Manicotti Without Tears

"Manicotti without Tears." When you saw that title, did you read "tairs" meaning rips/cuts/splits, or "teers" as in weeping?

Both apply.

Have you ever had the pleasure of eating manicotti at an Italian restaurant? Broad tubes of pasta stuffed with meats and/or cheeses, baked in a sublime sauce--tomato, cream, or a bit of both. It's a wonderfully indulgent food. It's certainly not an every day meal, nor is it a choice for a low-fat low-carb diet, but it's oh so satisfying.

But how do you stuff a tender tube of pasta without having it split open? I've never been able to do it. The tears have reduced me to tears. However in northern Italy, where my sister lives, there is weep-free, heavenly alternative. Instead of pasta, they use crepes, or, as it is known in Italian, "crespelle."

AVAILABLE DATA —

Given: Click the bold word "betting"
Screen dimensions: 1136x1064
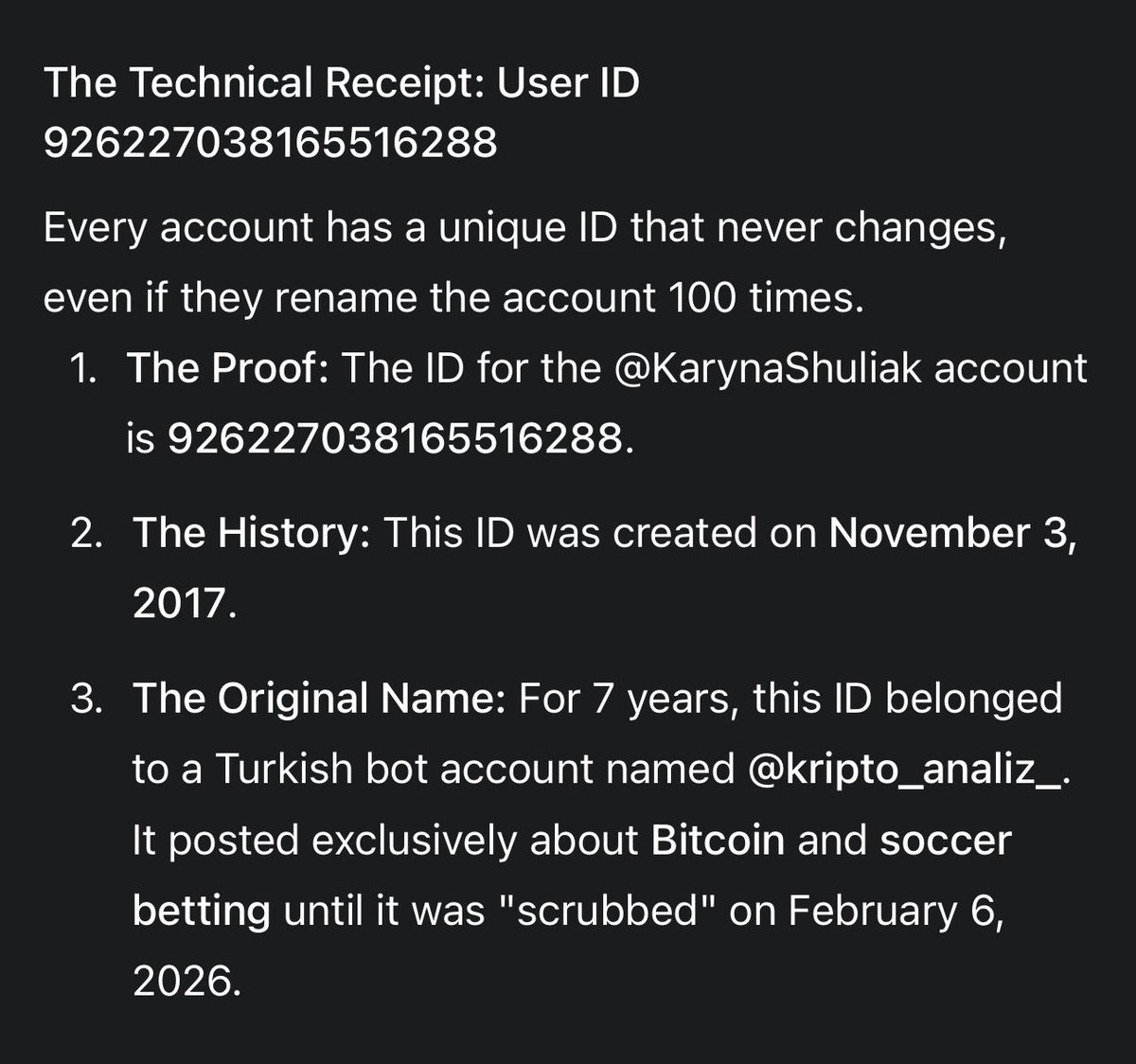Looking at the screenshot, I should click(202, 911).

REQUEST — Print everything in the manicotti passage from "Have you ever" down to "oh so satisfying.", word for word. For these, go by the manicotti passage alone and leave the listing aside.

EXPECTED ANSWER —
Have you ever had the pleasure of eating manicotti at an Italian restaurant? Broad tubes of pasta stuffed with meats and/or cheeses, baked in a sublime sauce--tomato, cream, or a bit of both. It's a wonderfully indulgent food. It's certainly not an every day meal, nor is it a choice for a low-fat low-carb diet, but it's oh so satisfying.